Close to downtown, the area offers paved walking trails to explore…

…from which we watched water taxis scoot across the harbor…

…and float planes take to the air.

We “dined” at Victoria’s version of Fisherman’s Wharf, a collection of small eateries along the waterfront.

There, we shared a table with a couple from Tennessee who were returning from a voyage to Alaska on one of these things:

After dinner, Dianne and I walked over to the cruise ship docks and gazed at these floating cities. This Royal Caribbean vessel has 2,091 guest rooms and can accommodate 4,180 guests. Our river cruise boat in Portugal held 30 passengers. That’s more our style.

To the Lighthouse

The sky was beautifully blue and cloudless when we awoke. We had planned to drive to the top end of the island today, but decided instead simply to hang out at the hotel and watch the waves crash against the rocks. That’s something we don’t experience on Colorado’s Western Slope.

Around midday, Dianne noticed a bank of clouds moving in from the west. We decided to do a loop hike around the local lighthouse before the weather deteriorated.

We drove out to the parking lot for the Amphitrite Lighthouse, and with skies turning 50 shades of gray, we set off down the Wild Pacific Trail, a two-mile loop along the coast and through the trees.

The views of ocean and rocks were stunning.

…with plenty of twisted trees to amuse us.

Completing the loop, we approached the lighthouse from the other side.

A “visitor center” sort of building stood near the lighthouse. Inside we examined the skull of an orca (killer whale). I definitely would not want to tangle with one of these toothy guys.

Instead of dining at the hotel, tonight we dined in the Floathouse, a floating restaurant…

…located by the fishing boats in the Ucluelet marina.

Now, that’s something else we don’t get to do in western Colorado.

Pacific Rim National Park – day one

After a little in-room, French Press coffee followed by breakfast in the restaurant, we headed out to explore Canada’s Pacific Rim National Park.

Our first stop was the Ucluelet visitor center where we didn’t buy anything – no mugs, no t-shirts, nothing.

Next stop was Wickaninnish Beach…

…which is apparently a popular spot for surfers, all of whom were wearing wet suits.

Our goal was to drive to and explore the town of Tofino…

…which we would have done if we could have found a parking place in town.

Like Banff, Gatlinburg and our own Estes Park, Tofino appears to be just another national park tourist trap packed with businesses designed to separate me from my money. Some people love those kinds of places, but not us. I’m glad we’re bunking in much more sedate Ucluelet.

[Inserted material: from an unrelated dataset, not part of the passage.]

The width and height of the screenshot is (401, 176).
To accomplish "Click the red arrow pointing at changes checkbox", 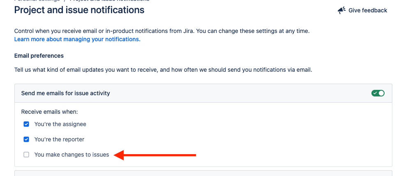I will pos(155,155).
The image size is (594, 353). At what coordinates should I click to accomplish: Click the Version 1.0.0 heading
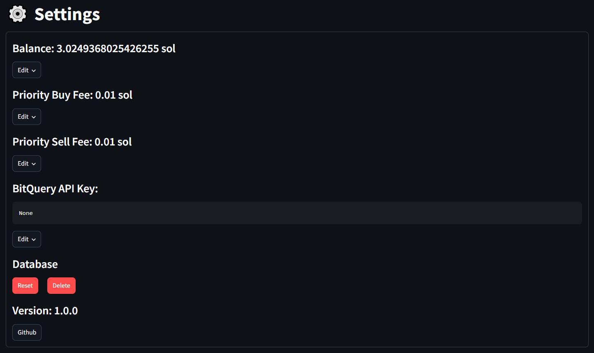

Tofino and Ucluelet lie about 41 kilometers apart, and there’s a nice bike pathway connecting them. The round-trip ride would be a nice 50 miles. We have friends who would find that to be a pleasant morning ride.

Risking the fate of Little Red Riding Hood’s grandmother, we stopped for a bathroom break at the Kwisitis visitor center.

Besides clean toilets, it offered some impressive, first nations’ displays inside…

…and views of Wickaninnish Beach outside.

The day was absolutely beautiful. Here, where folks go to storm watch, we were being treated to nearly perfect weather. From our balcony, we could look out on the water reflecting cloudless blue skies.

And since we came to Canada on a wine-tasting trip, we found yet another bottle of Kelowna’s best on the restaurant menu to enjoy with dinner.